It’s hard to write this without sounding petty and childish, but…. WAH! AM SICK. WANT MY MOMMY.
It doesn’t help that Boo is sick, too. The Three Ring Mom house is a veritable incubator of viral plague, so anyone who wants to visit better come over decked out in Hazmat suits, double fisting cans of Lysol. And while you’re at it, bring me some vodka. You know, for the disinfecting…
Whatever. Screw you. Am sick. Hurts to punctuate correctly.
It all started last Friday morning. Boo was supposed to be heading over to Red’s parents’ house for the weekend while we went to to the bank to do some very important adult-like things (talking to lenders, begging, offering sacrifices to Satan and the Chairman of the Fed, etc.) as well as giving our resident unwelcome guest a sage enema. But when he didn’t wake up by 10:00, I knew something was wrong.
The first thing I noticed was the rosy, blooming spots on his cheeks. Normally, my son is about as pale as pale gets thanks to all his daddy’s Irish blood, so seeing those red little cheeks triggered my panic reflex. Enter my typical handflapping and running from room to room screaming, “Red! The baby is SICK!” while I tried to remember where I had hidden the bottle infant’s tylenol and thermometer. (Turns out, they were, um, in the bathroom drawer. Where they were supposed to be. Huh.)
True to his nature, Boo wouldn’t go down without a fight when I tried to take his temperature. I literally had to wrestle him into a pretzel hold to get the damned thermometer close enough to his temple to get an accurate reading. The whole process was… sweaty. And not fun. Red stood in the doorway just watching me struggle to hold our thirty-two pound two year-old still. A few years ago, he would have laughed at me, but now he knows better. Or rather, he knows I have excellent aim.

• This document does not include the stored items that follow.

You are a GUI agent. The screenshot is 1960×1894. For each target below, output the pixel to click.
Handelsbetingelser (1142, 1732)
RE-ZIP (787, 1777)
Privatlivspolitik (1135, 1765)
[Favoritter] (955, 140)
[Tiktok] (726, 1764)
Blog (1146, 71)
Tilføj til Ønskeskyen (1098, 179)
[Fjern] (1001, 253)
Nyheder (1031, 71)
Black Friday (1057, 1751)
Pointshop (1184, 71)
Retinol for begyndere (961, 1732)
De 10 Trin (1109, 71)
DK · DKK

Finally, the thermometer beeped. 102 degrees.
We threw Boo in a lukewarm bath and resolved ourselves to a weekend of sleepless nights and constant hovering. By Sunday, he seemed to be on the mend so we went to my parents’ house for Mother’s Day. By Monday morning, we were both sick.
Y’all, I feel like I’ve been run over by a truck full of raw sewage. I’ve been running a high(ish) fever on and off all day. I’m drugged to the gills. My head feels all floaty and disconnected, and I’m having trouble paying attention to anything for more than fifteen seconds at a time.
Also: mucus! Lots of it.
So I think I’ll say good night before something shiny distracts me. Oh! There’s a squirrel in the front yard!